Seagate HGST gonfle encore les capacités de ses disques

10 To dans un disque 3’1/2 destiné aux Data Centers, les Big Data ont trouvé à qui se confier. Seagate réalise l’exploit en cette fin 2014-début 2015 en combinant deux technologies. Le constructeur vise 20 To en 2020 dans le même espace.

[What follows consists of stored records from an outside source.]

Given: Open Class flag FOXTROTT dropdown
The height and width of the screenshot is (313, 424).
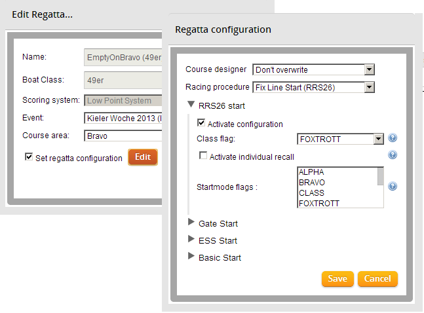Looking at the screenshot, I should [377, 139].
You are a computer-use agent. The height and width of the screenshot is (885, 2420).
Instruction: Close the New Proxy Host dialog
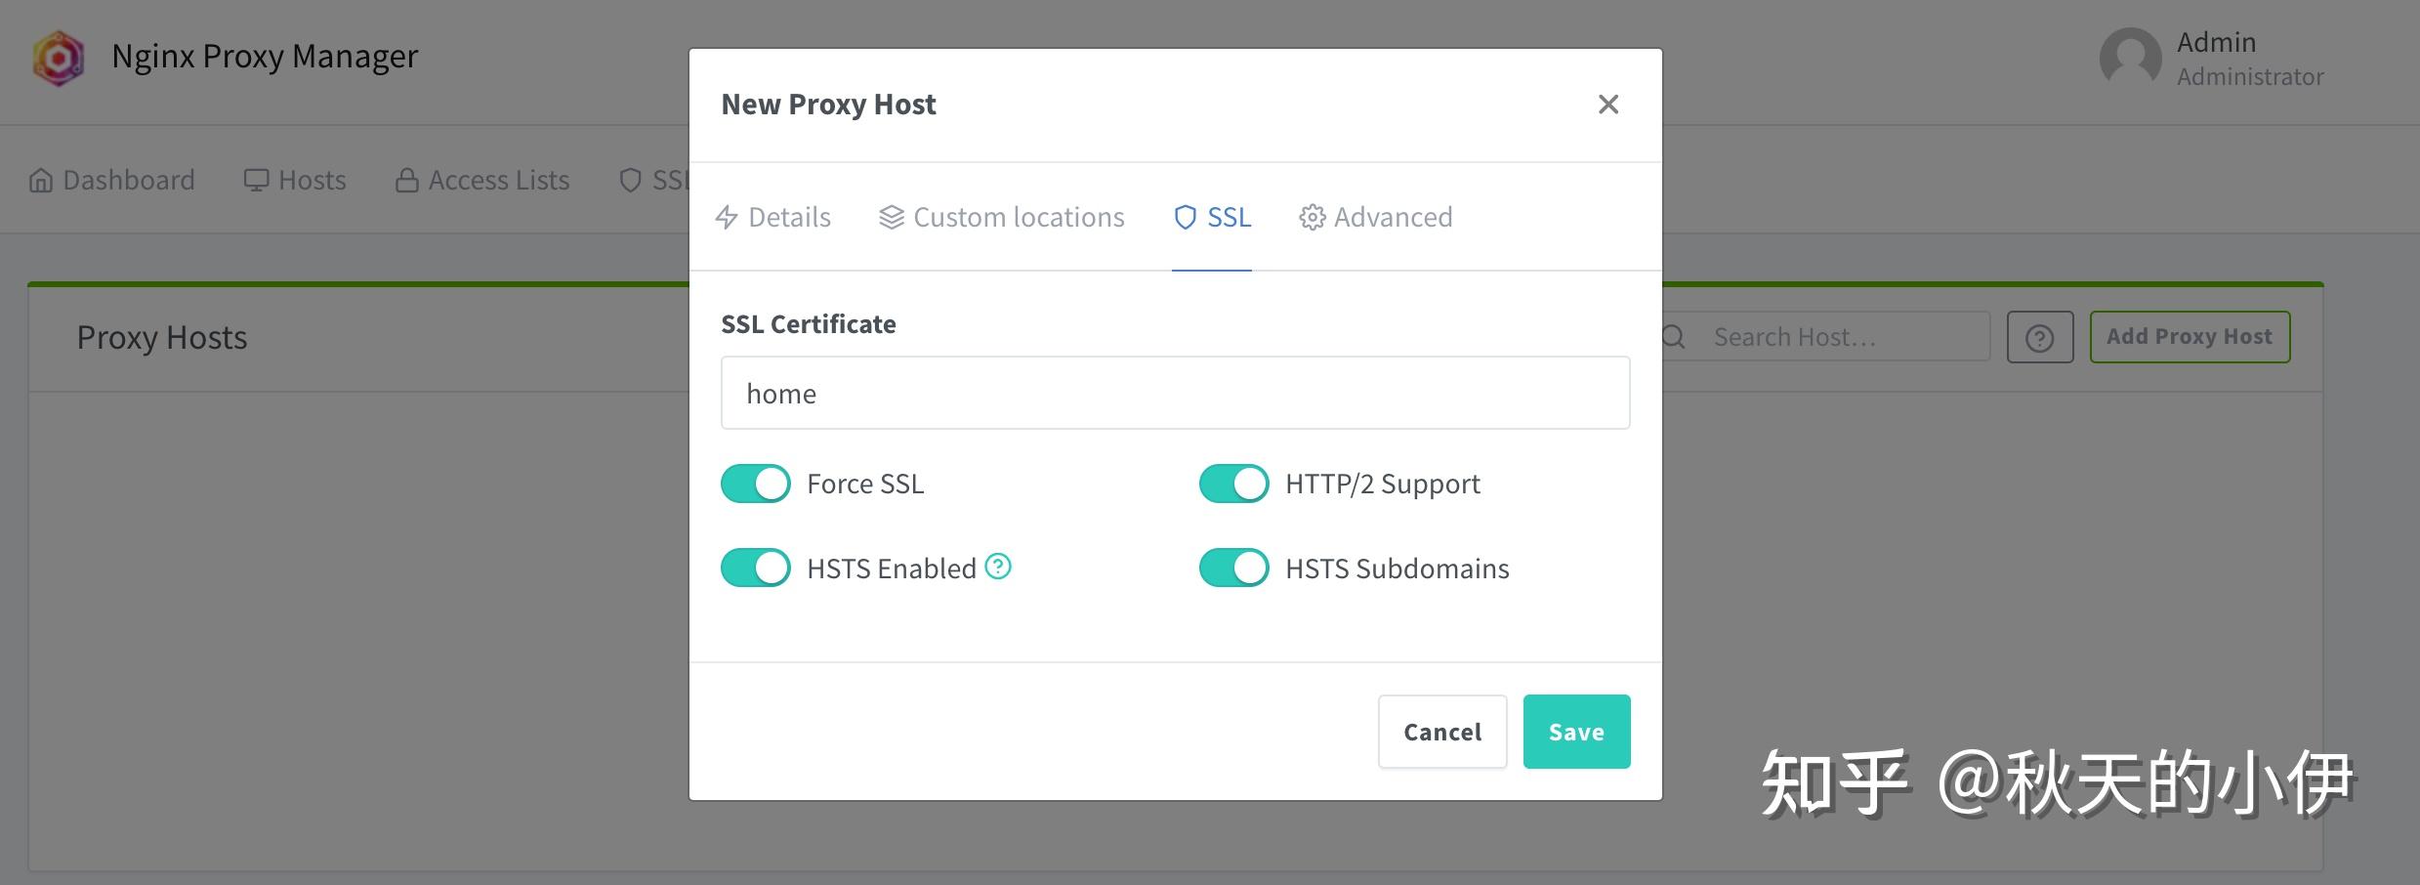coord(1607,105)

A force de parler de SSD, on en oublierait presque les disques durs classiques. Et pourtant ils ont des intérêts majeurs : le kilo-octet est dix fois moins cher, et les capacités restent quasiment symétriquement 10 fois plus grosses que celles des SSD à date identique pour le même format de disque 3’1/2. Une preuve de plus avec l’arrivée des disques durs de nouvelles génération chez Seagate HGST qui atteignent les 10 To dans un format 3’1/2 en mixant la technologie SMR et le gonflage à l’hélium.

Si l’hélium est utilisé depuis un peu plus d’un an sur un disque d’une capacité de 6 To originaire de HGST (Hitachi Global Storage Technologies, absorbé par Seagate), le SMR était plutôt l’apanage des laboratoires de Seagate sur la même période. Le SMR (pour Shingled Magnetic Recording) est là pour remplacer le PMR (Perpendicular Magnetic Recording) : il s’agit d’un détail, qui a son importance – des technologies d’enregistrement et de lecture des données par les têtes magnétiques sur le plateau. Le PMR fait gagner 25% de la surface du plateau (recto/verso) pour grouper plusieurs pistes en “bandes de pistes” pour en faire des zones de données plus denses au lieu d’interstices stériles. Cette réduction du nombre de pistes pour des bandes rapproche donc les pistes les unes des autres qui ne sont plus réellement des pistes. L’appellation Shingled prend alors tout son sens puisqu’elle exprime les bardeaux d’un toit qui sont faits pour se chevaucher.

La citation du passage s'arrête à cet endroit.